Elime verdikleri dökümü görünce dudağım uçukladı, desem yalan olmaz.
İlaçların toplam bedeli 39 TL. tutuyordu. Yani ben reçetesiz almak istesem, ödeyeceğim bedel bu kadardı. Şimdi sıkı durun; Maaşımdan kesilen tutar ne kadar biliyor musunuz? 21 TL. Bunun 10 TL. si daha önce 3TL. olarak kesilmeye başlanan doktor ücreti. Yani devlet artık, emekli bir vatandaşa verdiği sağlık hizmetinin sadece 10 TL. sini karşılıyordu.
Oysa Sağlıkta yapılan radikal dönüşümler; AK PARTİ’ye karşı olanların bile takdir ettiği bir hizmetti…
Ak Parti Sağlık Hizmetinden har vatandaşın yararlanmasını sağlamış ve bunu sosyal devlet anlayışı ile yapmıştı. Ama artık bu harcamaların %70 ‘ini dar gelirliye, emekliye ödetmeye başladı. Emekli maaşlarımızdan kesilecek sağlık hizmetlerini düşününce aklıma gelen cümle “ balayı bitti” oldu.
“Zenginin Parası Züğürtün Çenesini Yorarmış” misali, yok paralel devletti, Yok derin darbeydi, yok “dost modern darbeydi” diye tartışmalarla oyalanırken, Emekli maaşlarımız, asgari ücretimiz eridi, gitti…
“Filler tepişirken olanlar çimenlere oldu” Alım gücümüz gözle görünür şekilde düştü. Sağlık hizmetlerine katılım paylarımız arttı.
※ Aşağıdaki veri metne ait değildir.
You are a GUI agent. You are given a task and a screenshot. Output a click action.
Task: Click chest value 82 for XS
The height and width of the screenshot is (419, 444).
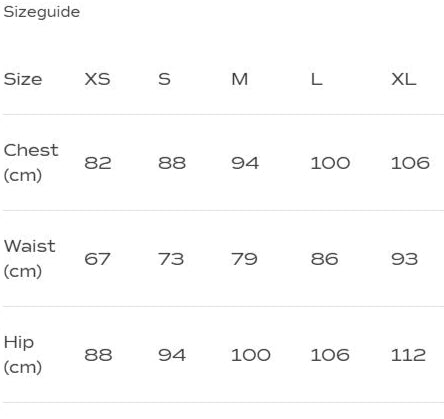[98, 163]
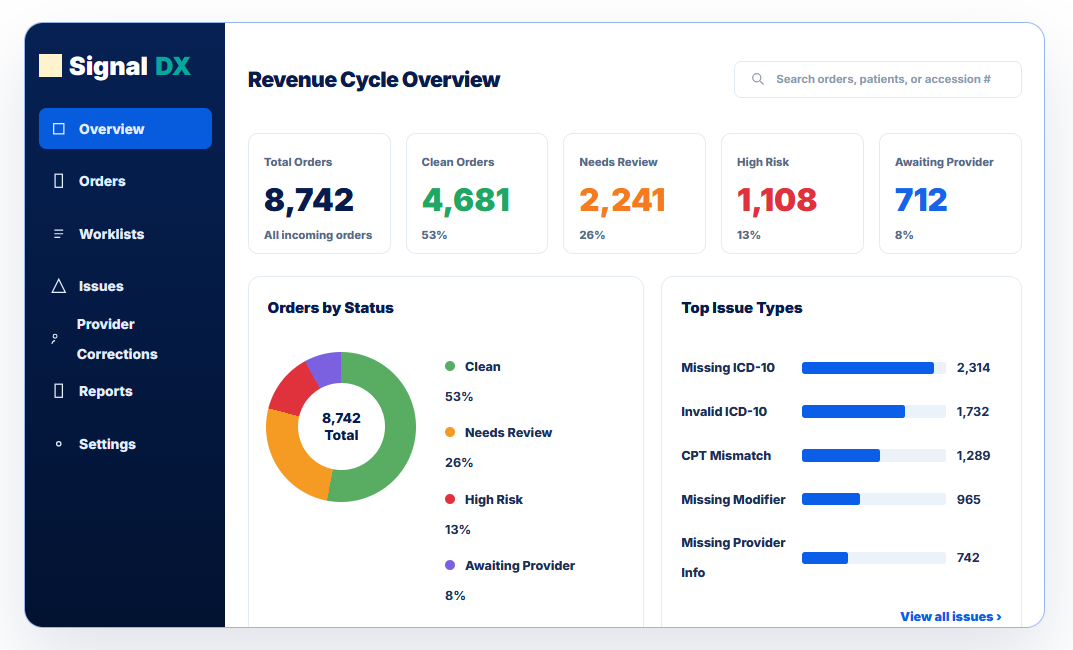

Zaman Gazetesi yazarlarından Ahmet Şahin “ Tayyip Erdoğan AK Partiyi rehin aldı” dedi bir televizyon programında. Vallahi kim kimi rehin aldı, bilemeyeceğim ama, yakında rehine koyacak malımız da kalmayacak.
Ak Parti’ye hala ihtiyaç var ama bu rehin alma- rehin verme durumlarıyla, Başbakanın kontrol edemediği öfkesiyle, nasıl olacak? Bunca yıllık emek, meçhule gidiyor gibi… Türkiye’nin istikrarı için daha sağduyulu bir usluba ve yargının bağımsızlığına ihtiyaç var.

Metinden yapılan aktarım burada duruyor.